Enfin accompagner le printemps qu’il voit naître, vivre les mois d’été sur de longues plages blanches et aborder l’automne sombre sous ses rousses forêts avant de plonger dans les eaux noires de l’hiver. Ne plus être seulement celui qui fait germer, mais aussi celui qui voit les fleurs et les fruits ; accompagner les longues journées de juin, commander à la lourde chaleur d’août ;  décider de la chute des feuilles en octobre, des jours qui se recroquevillent… et faire tomber la première neige ! Quel rêve ! Mais il n’a jamais cédé à la folie des grandes heures.

Ce dimanche, il se demande pourquoi il n’a jamais essayé.
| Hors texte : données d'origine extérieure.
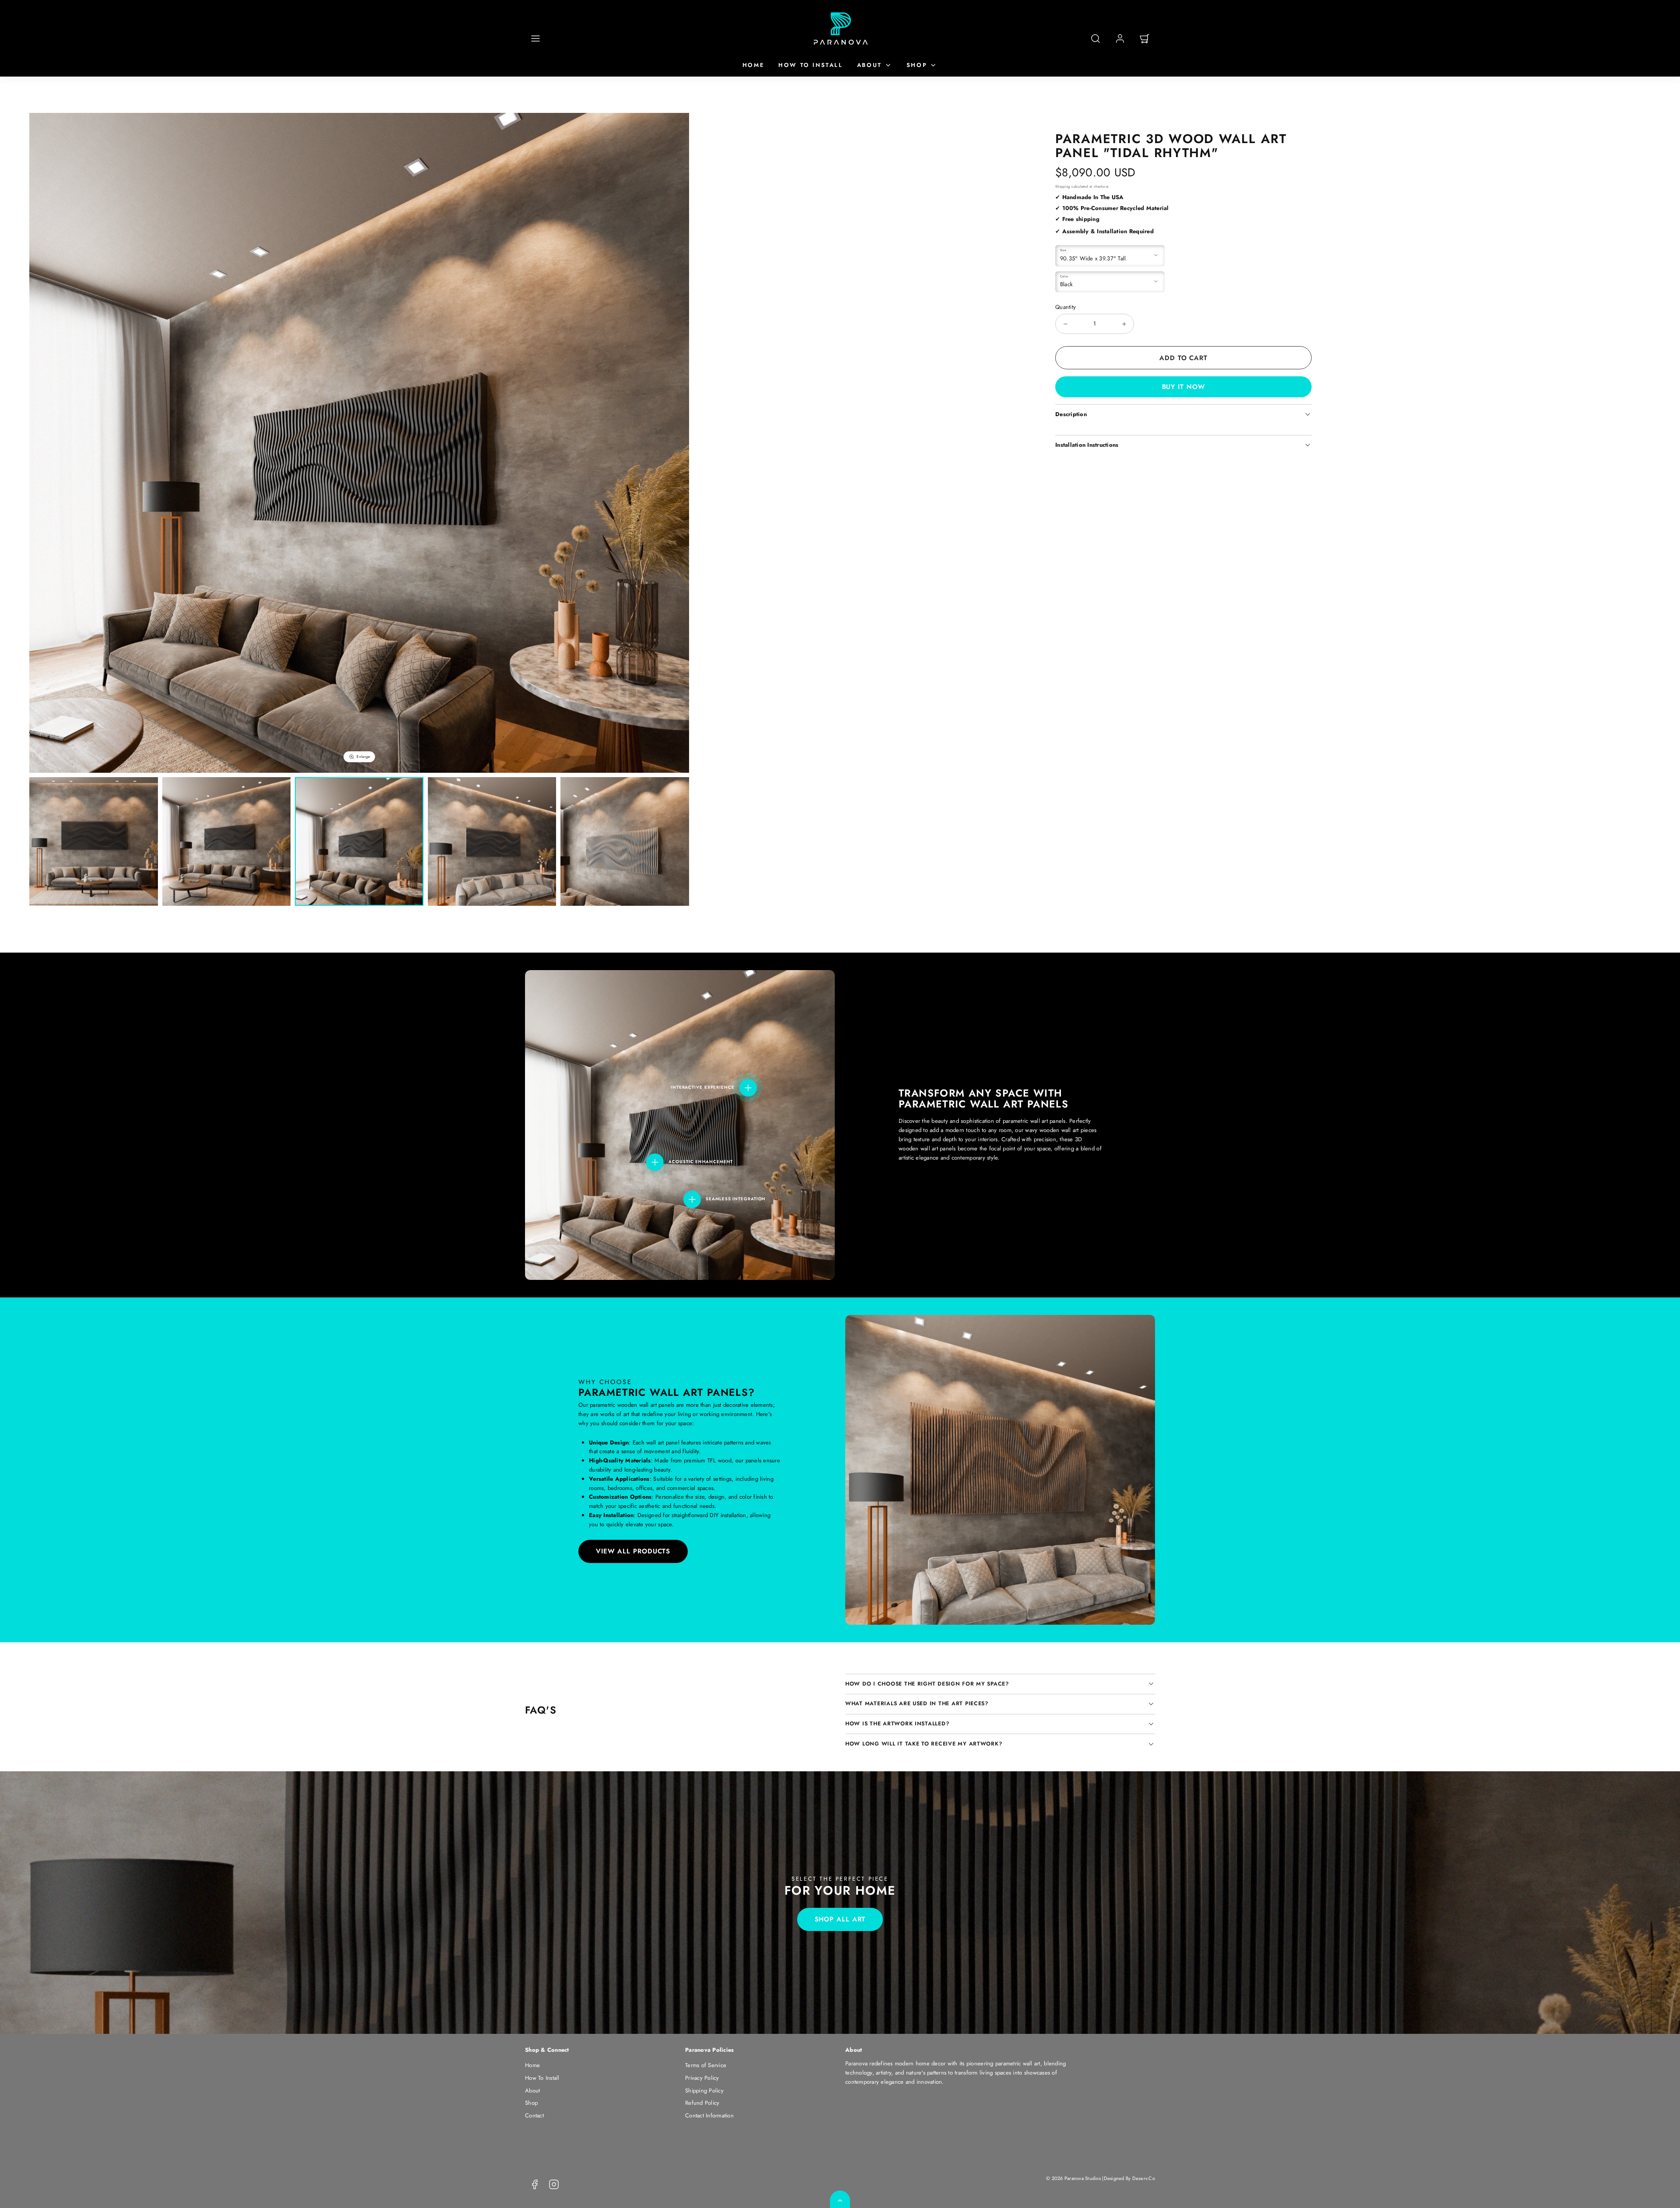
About (869, 65)
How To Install (810, 65)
Peut-être simplement parce que chaque semaine conquise voudrait dire autant de dimanche surnuméraire, tout pareil à celui-ci ? Rien que d’y penser, voici que Mars se défile et songe « Vivement Avril ! »

* * * * *

Monesille  nous invitait à un agenda ironique où Mars sera le mois des fous ! Sorte de cerise tardive sur le gâteau, ce petit texte hors délai ( fallait boucler pour le 24…) est surtout l’occasion de vous inviter à lire les vingt-cinq textes écrits pour l’agenda ironique et à voter pour trois d’entre eux d’ici au 1er avril !

35 commentaires

  1. Ravissant, ce mars si poétique sous ta plume me plaît infiniment, je lui accorderais volontiers quelques semaines de plus. J’ai adoré le fatras abandonné sur l’étagère.

  2. Très jolie, cette nostalgie de ce qui ne sera pas, dans la tête de ce Mars familier ! Il a raison de se consoler, le printemps et la Saint-Patrick, ce n’est pas rien !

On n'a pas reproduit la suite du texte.